Abstract

ABSTRACT:

This essay looks at three novels by contemporary Israeli female novelists from different religious backgrounds who describe the process of women's repentance and return to religion [teshuvah]. The novels I will discuss by Noa Yaron-Dayan, Mekimi [Raise Me Up] (2007), Michal Govrin, Hashem (1995; The Name, 1998), and Emunah Elon, Simkhah gedolah bashamayim [If You Awaken Love] (2004), track a journey from the secular world to rediscovery of Jewish traditional lifestyles and renewed faith in the covenantal narrative between God and the people of Israel.

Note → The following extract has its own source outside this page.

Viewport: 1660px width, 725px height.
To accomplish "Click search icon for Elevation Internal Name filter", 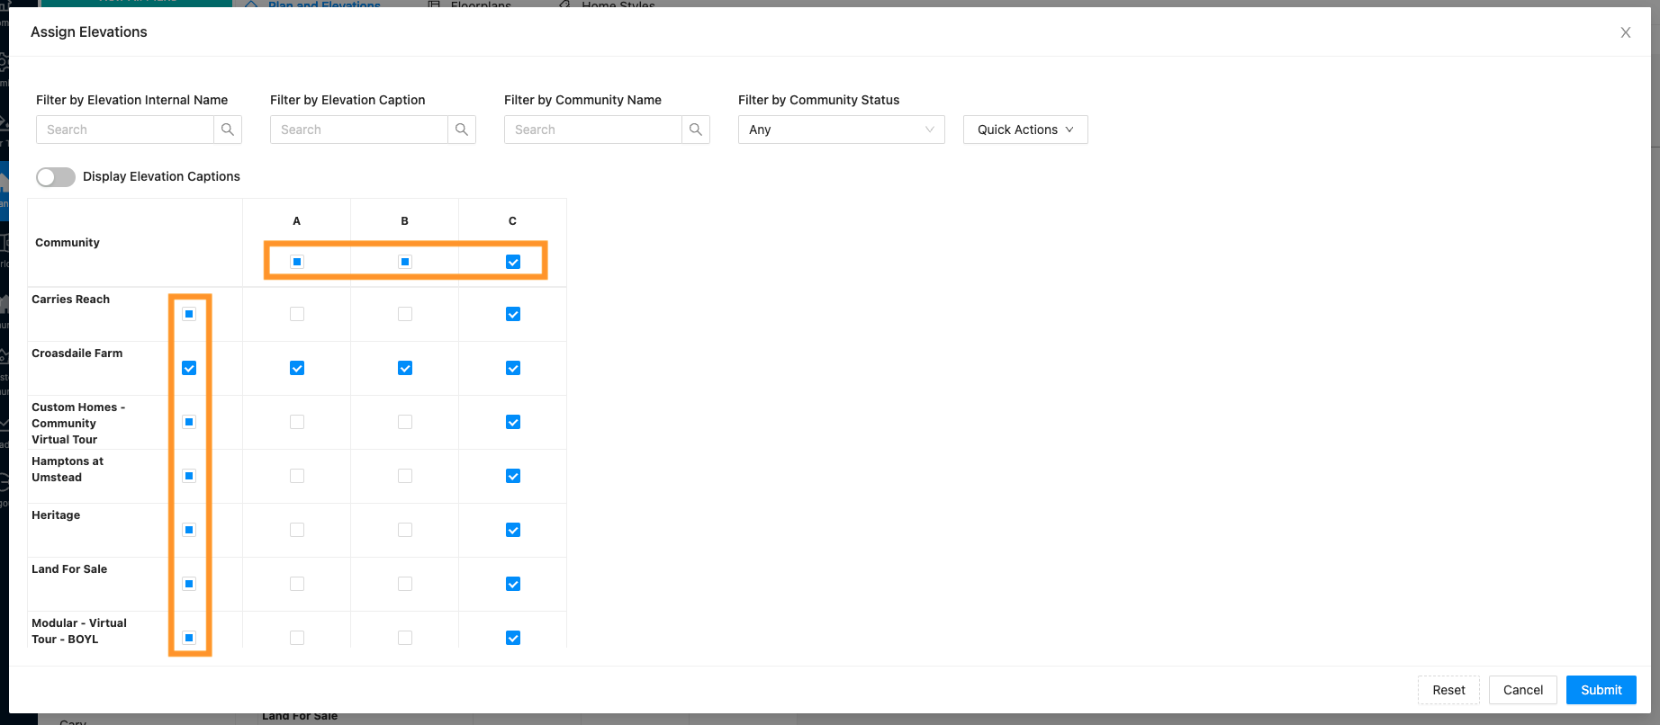I will pyautogui.click(x=228, y=130).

Along the way, these novels expose the modern or progressive values of the secular world as superficial and shallow. But these texts also engage in frank discussions about sex and sexuality. A persistent motif is modest clothing, and the kerchief in particular functions as an outer sign of the inner struggle in a return to Judaism in search of inner spirituality and femininity from an empowered position of personal choice. I conclude with a novel by Natanella Schlesinger, Akharei hama'asim [When the Deed Was Done] (2017), about two sisters who face the choices between secular and religious worlds. In contrast to the confessional mode of teshuvah, Schlesinger's novel shows that the journey does not always end, and that the destination is not always known. These novels express women's voices demanding to be heard in Israel's ongoing culture wars.